Exercise goal:
First find the line with "The height and width of the screenshot is (600, 798)." in the entries below, then set down exactly every line through the line with "Task: Open the Watermark tab", that line included.
Record extracts below:
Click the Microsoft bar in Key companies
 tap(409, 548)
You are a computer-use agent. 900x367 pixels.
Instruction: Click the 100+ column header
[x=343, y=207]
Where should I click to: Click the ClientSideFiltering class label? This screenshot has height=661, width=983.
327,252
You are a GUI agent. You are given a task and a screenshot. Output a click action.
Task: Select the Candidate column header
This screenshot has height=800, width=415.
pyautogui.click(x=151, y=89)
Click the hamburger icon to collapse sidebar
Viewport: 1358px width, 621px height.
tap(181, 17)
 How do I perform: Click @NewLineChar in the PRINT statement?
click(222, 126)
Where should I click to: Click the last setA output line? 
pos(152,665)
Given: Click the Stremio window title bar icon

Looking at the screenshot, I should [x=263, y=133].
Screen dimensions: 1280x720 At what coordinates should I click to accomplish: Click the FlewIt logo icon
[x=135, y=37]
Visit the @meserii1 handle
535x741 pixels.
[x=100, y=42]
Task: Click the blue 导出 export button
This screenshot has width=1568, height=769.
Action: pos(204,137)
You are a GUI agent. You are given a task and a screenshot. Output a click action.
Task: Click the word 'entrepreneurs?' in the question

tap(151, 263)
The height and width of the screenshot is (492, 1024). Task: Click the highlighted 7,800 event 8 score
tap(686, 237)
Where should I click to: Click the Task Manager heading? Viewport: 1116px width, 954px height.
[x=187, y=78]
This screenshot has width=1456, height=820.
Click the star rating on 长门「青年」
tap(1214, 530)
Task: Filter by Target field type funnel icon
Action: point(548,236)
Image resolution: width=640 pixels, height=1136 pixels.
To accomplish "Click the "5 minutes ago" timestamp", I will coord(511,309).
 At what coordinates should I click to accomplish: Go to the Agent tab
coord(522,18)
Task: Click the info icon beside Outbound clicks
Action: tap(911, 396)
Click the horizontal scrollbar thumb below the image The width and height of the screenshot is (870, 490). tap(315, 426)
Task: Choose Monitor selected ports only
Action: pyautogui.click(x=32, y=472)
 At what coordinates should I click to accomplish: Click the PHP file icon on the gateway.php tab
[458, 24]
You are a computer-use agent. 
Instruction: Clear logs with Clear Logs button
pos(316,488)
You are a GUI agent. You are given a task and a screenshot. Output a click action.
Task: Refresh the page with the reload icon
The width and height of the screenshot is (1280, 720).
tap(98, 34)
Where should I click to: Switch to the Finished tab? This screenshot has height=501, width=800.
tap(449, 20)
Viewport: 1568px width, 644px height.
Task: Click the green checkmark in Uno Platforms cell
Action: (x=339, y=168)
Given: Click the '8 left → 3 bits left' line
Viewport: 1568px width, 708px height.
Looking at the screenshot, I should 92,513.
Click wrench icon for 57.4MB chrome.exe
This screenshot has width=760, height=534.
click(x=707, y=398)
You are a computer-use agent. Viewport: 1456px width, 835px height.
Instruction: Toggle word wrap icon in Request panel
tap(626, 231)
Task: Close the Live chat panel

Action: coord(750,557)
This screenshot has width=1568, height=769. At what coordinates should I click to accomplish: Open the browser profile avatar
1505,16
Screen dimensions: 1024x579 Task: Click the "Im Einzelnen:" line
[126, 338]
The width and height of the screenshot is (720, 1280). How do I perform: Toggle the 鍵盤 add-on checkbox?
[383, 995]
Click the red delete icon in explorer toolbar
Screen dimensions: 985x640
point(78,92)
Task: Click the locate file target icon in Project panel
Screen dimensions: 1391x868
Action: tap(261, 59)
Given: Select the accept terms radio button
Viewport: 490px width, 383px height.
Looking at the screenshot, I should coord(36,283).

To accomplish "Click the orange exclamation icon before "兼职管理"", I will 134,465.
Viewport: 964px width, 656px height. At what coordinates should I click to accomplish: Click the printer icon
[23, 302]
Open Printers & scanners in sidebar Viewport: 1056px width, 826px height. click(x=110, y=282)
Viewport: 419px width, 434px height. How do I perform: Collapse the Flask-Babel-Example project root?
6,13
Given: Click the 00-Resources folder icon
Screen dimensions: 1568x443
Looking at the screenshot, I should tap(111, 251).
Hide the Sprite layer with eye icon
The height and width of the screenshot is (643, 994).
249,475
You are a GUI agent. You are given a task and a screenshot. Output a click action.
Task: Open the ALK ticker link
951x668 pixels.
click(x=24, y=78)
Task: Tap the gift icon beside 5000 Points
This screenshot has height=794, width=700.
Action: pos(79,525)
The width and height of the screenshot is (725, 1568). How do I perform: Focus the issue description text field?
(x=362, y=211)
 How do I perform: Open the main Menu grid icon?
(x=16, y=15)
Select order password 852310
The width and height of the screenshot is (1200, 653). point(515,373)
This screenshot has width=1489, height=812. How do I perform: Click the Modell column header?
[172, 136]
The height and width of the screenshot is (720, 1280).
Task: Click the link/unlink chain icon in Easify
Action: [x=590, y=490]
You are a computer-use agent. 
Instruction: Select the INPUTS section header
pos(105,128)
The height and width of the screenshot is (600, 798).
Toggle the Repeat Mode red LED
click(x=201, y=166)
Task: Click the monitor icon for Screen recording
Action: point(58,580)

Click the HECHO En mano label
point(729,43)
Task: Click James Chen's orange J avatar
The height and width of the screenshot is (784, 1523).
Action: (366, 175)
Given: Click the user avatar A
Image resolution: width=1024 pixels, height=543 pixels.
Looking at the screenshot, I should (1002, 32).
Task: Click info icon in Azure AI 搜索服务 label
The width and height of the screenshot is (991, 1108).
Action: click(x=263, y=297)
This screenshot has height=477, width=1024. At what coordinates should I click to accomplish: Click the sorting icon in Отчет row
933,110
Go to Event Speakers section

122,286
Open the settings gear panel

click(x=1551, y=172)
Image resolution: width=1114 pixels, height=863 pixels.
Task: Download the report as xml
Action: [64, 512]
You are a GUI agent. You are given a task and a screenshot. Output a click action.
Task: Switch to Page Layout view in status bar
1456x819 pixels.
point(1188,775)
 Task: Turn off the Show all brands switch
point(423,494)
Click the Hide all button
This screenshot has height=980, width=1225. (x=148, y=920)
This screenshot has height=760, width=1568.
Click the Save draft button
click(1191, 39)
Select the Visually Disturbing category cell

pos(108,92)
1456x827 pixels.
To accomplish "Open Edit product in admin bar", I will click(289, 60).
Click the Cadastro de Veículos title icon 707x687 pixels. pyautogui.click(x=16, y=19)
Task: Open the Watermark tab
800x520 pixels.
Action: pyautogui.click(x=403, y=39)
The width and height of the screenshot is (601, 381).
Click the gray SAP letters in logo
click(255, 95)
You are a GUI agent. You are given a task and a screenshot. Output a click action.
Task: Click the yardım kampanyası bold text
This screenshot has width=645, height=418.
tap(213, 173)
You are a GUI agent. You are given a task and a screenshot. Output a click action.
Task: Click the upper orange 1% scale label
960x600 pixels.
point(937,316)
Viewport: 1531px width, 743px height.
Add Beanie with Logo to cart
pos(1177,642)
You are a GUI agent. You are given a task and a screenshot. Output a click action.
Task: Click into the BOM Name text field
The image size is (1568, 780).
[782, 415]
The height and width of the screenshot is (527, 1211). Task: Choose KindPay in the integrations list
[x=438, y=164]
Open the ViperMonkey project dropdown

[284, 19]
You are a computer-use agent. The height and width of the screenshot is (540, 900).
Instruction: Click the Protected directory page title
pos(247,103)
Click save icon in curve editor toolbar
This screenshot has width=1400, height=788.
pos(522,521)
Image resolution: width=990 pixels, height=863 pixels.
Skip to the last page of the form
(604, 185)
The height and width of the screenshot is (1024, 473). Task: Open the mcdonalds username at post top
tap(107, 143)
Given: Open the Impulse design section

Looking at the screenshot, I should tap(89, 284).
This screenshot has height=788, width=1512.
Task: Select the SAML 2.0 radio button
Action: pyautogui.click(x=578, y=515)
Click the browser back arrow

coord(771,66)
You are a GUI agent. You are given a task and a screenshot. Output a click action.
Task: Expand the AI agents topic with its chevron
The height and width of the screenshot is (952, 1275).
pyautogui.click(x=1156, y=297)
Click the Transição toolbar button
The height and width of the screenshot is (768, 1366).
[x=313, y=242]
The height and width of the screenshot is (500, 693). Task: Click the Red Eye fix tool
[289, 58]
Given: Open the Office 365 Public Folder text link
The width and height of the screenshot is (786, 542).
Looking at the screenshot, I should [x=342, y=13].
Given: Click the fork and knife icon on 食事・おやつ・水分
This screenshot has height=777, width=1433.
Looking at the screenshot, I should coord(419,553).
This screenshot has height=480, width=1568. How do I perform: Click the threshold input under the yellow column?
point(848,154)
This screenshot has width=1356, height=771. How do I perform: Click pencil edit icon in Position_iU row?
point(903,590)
End of Record extracts.
Response to this exercise:
The height and width of the screenshot is (600, 798).
Toggle the Repeat Mode red LED
click(x=201, y=166)
Task: Click the monitor icon for Screen recording
Action: point(58,580)

Click the HECHO En mano label
point(729,43)
Task: Click James Chen's orange J avatar
The height and width of the screenshot is (784, 1523).
Action: (366, 175)
Given: Click the user avatar A
Image resolution: width=1024 pixels, height=543 pixels.
Looking at the screenshot, I should (1002, 32).
Task: Click info icon in Azure AI 搜索服务 label
The width and height of the screenshot is (991, 1108).
Action: click(x=263, y=297)
This screenshot has height=477, width=1024. At what coordinates should I click to accomplish: Click the sorting icon in Отчет row
933,110
Go to Event Speakers section

122,286
Open the settings gear panel

click(x=1551, y=172)
Image resolution: width=1114 pixels, height=863 pixels.
Task: Download the report as xml
Action: [64, 512]
You are a GUI agent. You are given a task and a screenshot. Output a click action.
Task: Switch to Page Layout view in status bar
1456x819 pixels.
point(1188,775)
 Task: Turn off the Show all brands switch
point(423,494)
Click the Hide all button
This screenshot has height=980, width=1225. (x=148, y=920)
This screenshot has height=760, width=1568.
Click the Save draft button
click(1191, 39)
Select the Visually Disturbing category cell

pos(108,92)
1456x827 pixels.
To accomplish "Open Edit product in admin bar", I will click(289, 60).
Click the Cadastro de Veículos title icon 707x687 pixels. pyautogui.click(x=16, y=19)
Task: Open the Watermark tab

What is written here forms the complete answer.